大友:衝突安全の解析はボディ部門と密接な関係がありますから、樋口さんと協議をすることもよくあります。

今野:インテリアは必ずお客様に見てもらえるところなので、その意味で「○○の××は僕がやったんだ」という意味での達成感は大きいです。

―― 国沢:入社から、仕事が面白くなるまでにはどのくらいの期間がかかりましたか?

大友:1つ目の機種を終えて、2つ目の機種からでした。

樋口:最初の機種は先輩に教えてもらいながらの勉強で、2つ目の機種で任される部分が増えるのですが大変苦労します(笑)。その分3つ目の車種になるとノウハウも蓄積されて、面白くなってきました。

今野:僕は2年目の後半くらいからでした。

―― 国沢:仕事が楽しくなるのは下積み期間があって、3年目くらいからということでしょうか。最後にどんな人に入社して欲しいか教えてください。

樋口:とにかくやる気のある人ですね。やる気さえあれば、いくらでも教えて育てます。我々も若い優秀な人材は欲しいです。

今野:樋口さんと重複しますけれど、最近若い人が少ないのでとにかくやる気のある人がいいですね。

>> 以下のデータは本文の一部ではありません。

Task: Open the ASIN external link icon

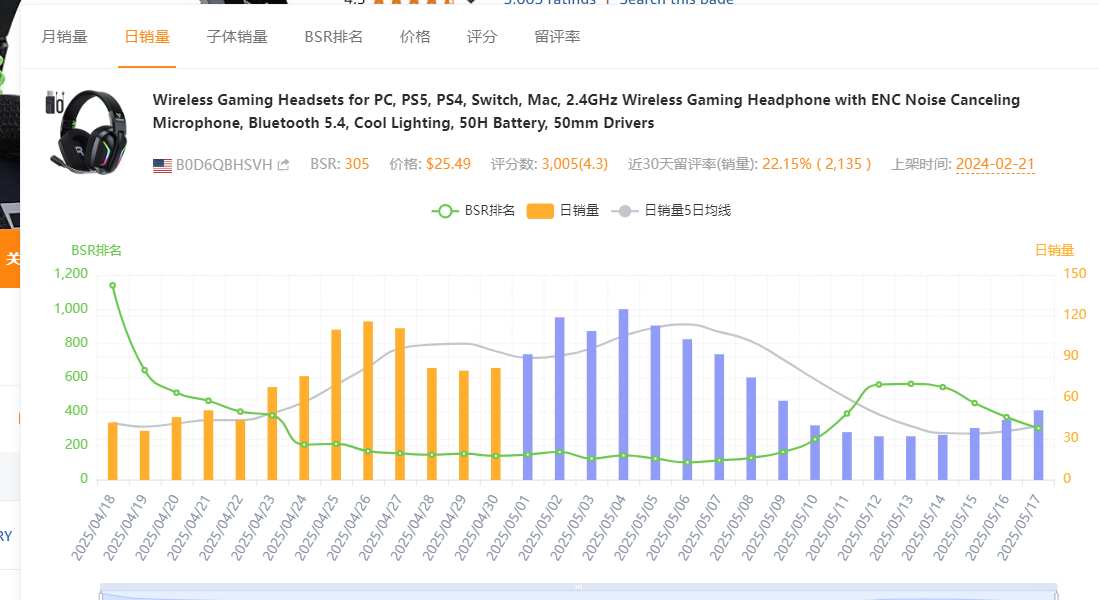Action: coord(284,165)
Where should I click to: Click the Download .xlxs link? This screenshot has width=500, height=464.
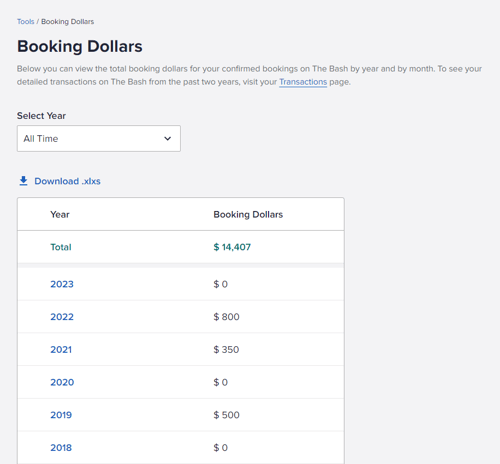[x=67, y=181]
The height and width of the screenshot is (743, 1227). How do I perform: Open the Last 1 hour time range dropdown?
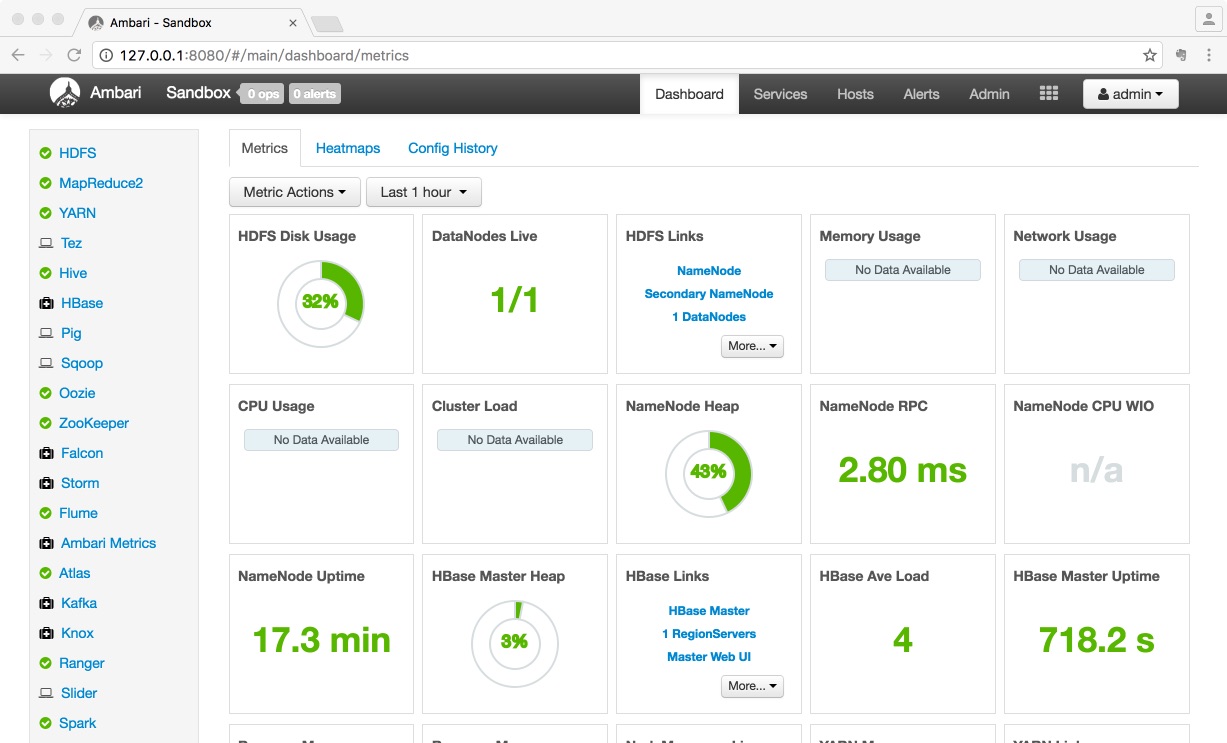424,192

一緒に仕事をすることになったら、どんな些細なことでも良いので何でも聞いてもらえたら凄くうれしいです。

大友:僕は能力が云々よりも、勢いとか根気、若さ溢れるパワーのある人に来てもらえたらと思っています。それで車が好きだったらもうベストですね。時間は掛かるかもしれませんが、技術は経験を重ねることで身に付くものですから。

自動車メーカーにとっても「スペシャリスト」である外部スタッフが重要な戦力になっており、ゲストエンジニアは増加傾向。今後もニーズは大きくなっていく。自動車メーカーのエンジニアがアウトラインを決め、ゲストエンジニアの技術力やノウハウによってクルマを開発していく、という「開発の効率」も求められているのだと思う。
一方、ゲストエンジニアの存在というのは理解されにくい。私も今回のインタビューでゲストエンジニアが大きな戦力になっていることを改めて認識しました。